> [Activity]: Copy out the data that comes next, character for character, and leave the images aside.

Records from a collection
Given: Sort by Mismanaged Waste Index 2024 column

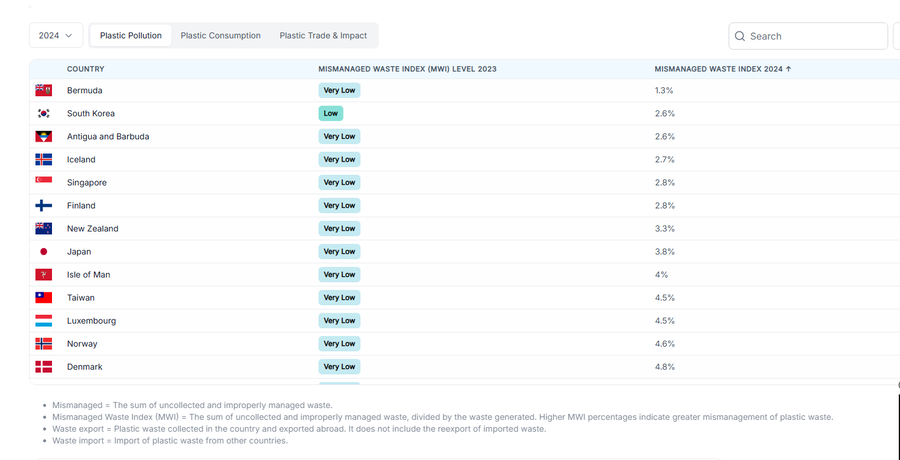Looking at the screenshot, I should 722,69.
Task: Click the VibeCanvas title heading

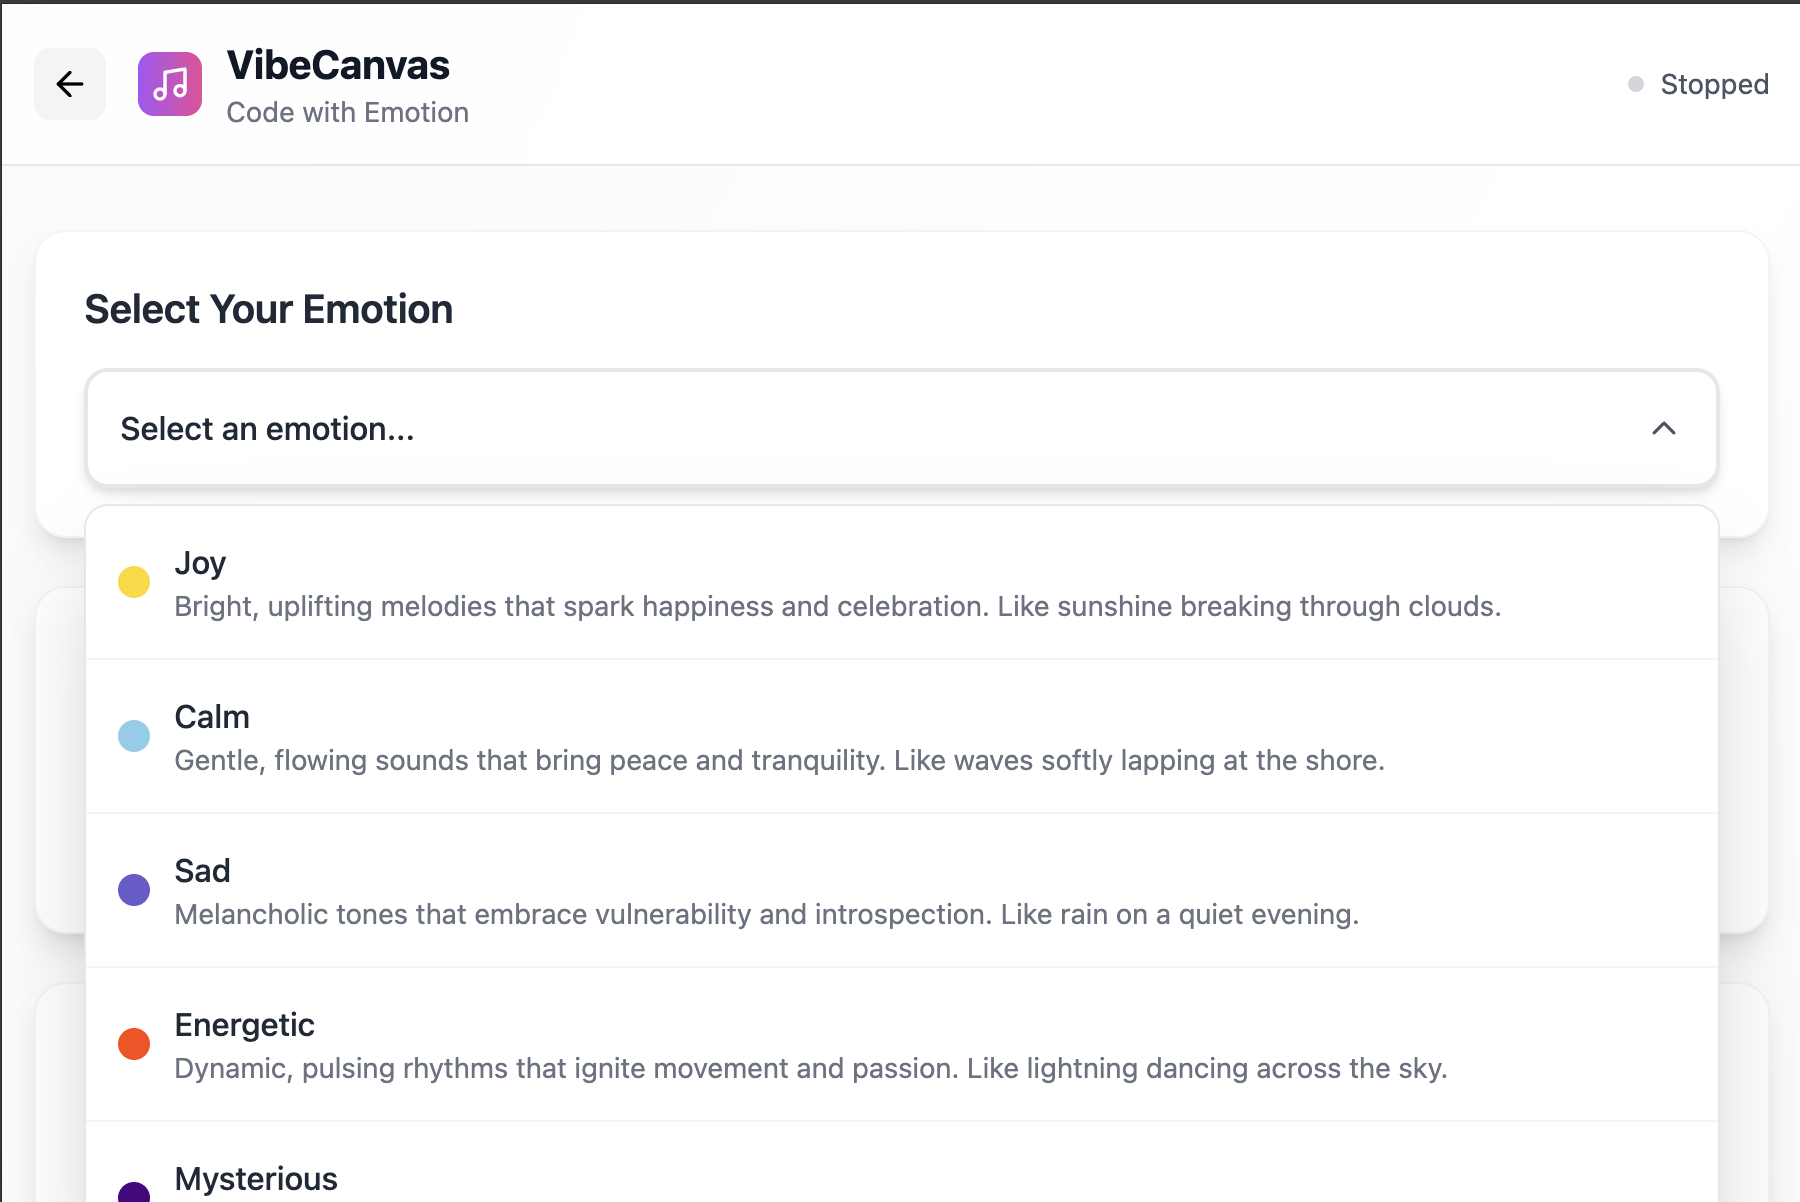Action: [x=339, y=65]
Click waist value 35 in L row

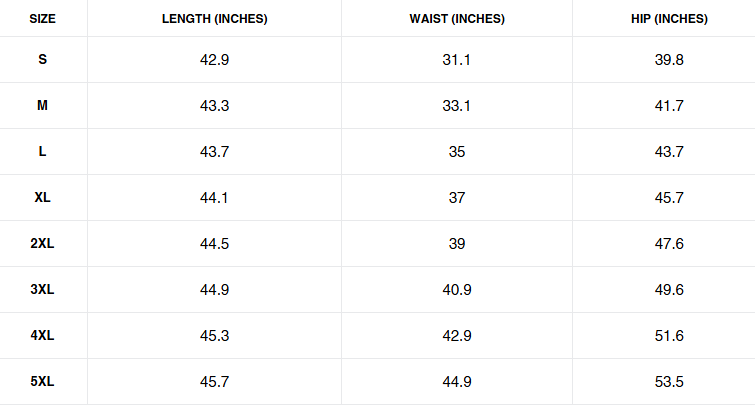(x=457, y=152)
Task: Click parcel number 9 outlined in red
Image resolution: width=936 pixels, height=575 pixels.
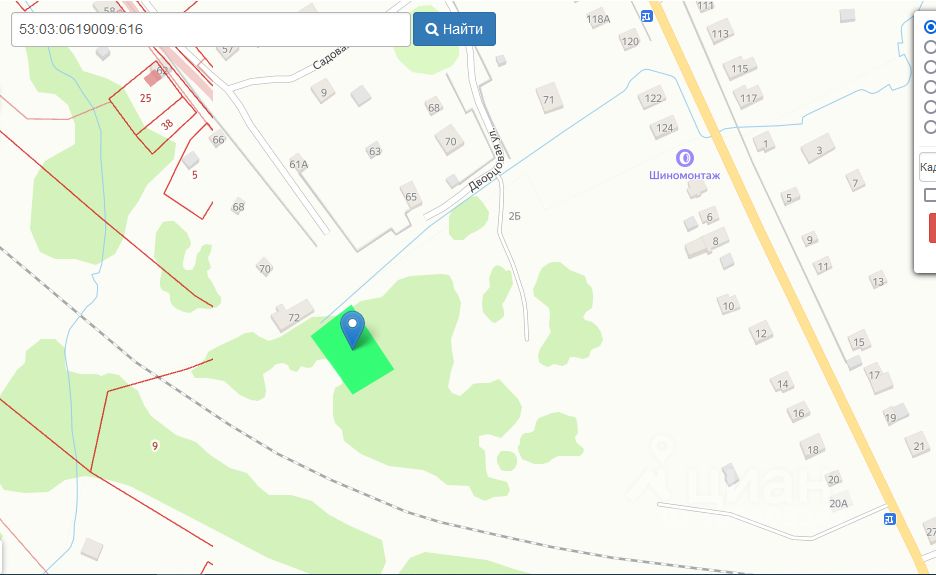Action: [x=155, y=446]
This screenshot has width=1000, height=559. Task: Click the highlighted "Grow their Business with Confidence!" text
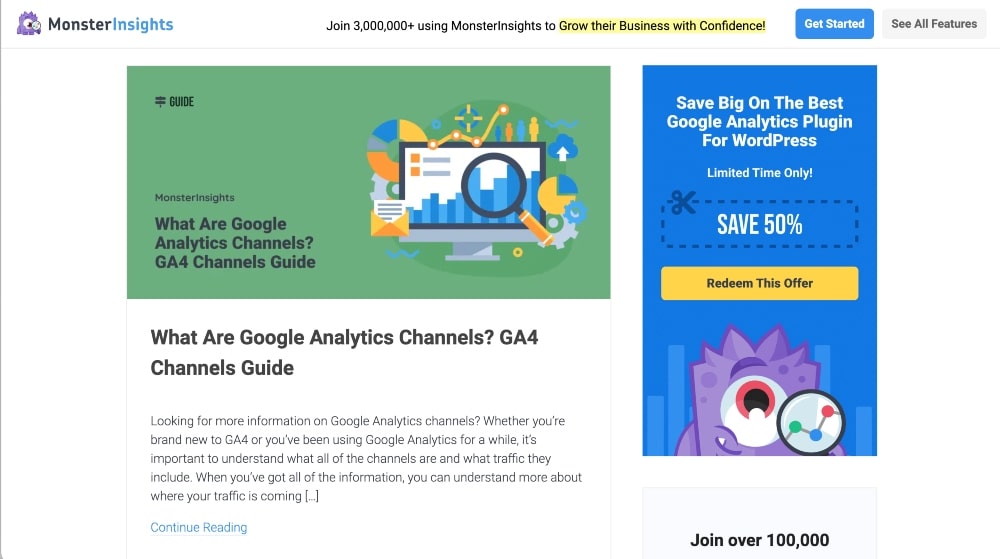(662, 25)
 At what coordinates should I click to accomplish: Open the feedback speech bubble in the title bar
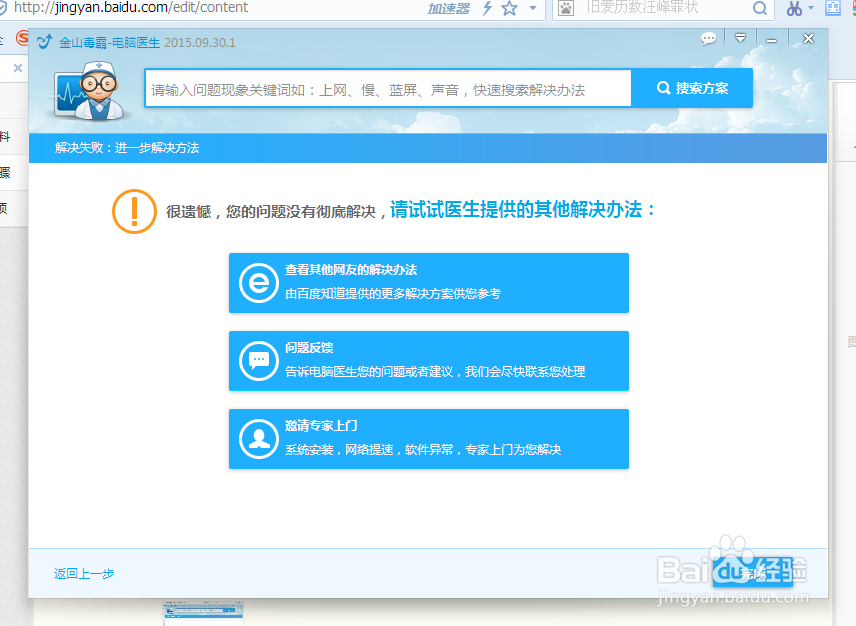[x=708, y=38]
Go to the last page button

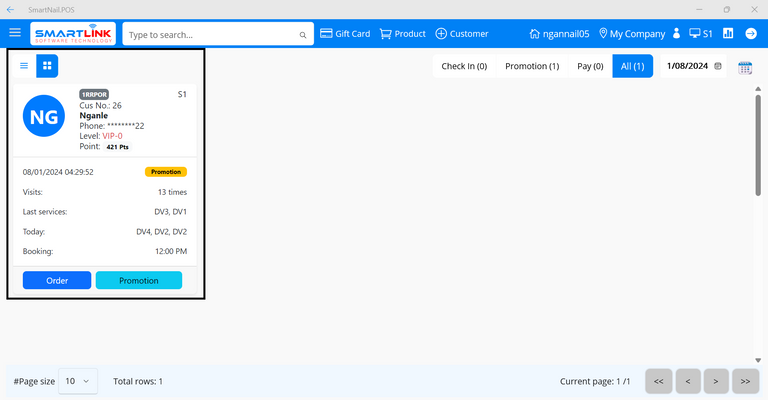pos(745,381)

> [Result for this task]:
Given: Sort by Mismanaged Waste Index 2024 column

Looking at the screenshot, I should 722,69.
Task: Click the VibeCanvas title heading

Action: [x=339, y=65]
Click waist value 35 in L row

(x=457, y=152)
Task: Click parcel number 9 outlined in red
Image resolution: width=936 pixels, height=575 pixels.
Action: [x=155, y=446]
This screenshot has width=1000, height=559. Task: Click the highlighted "Grow their Business with Confidence!" text
(662, 25)
 At what coordinates should I click to accomplish: Open the feedback speech bubble in the title bar
[x=708, y=38]
Go to the last page button

pos(745,381)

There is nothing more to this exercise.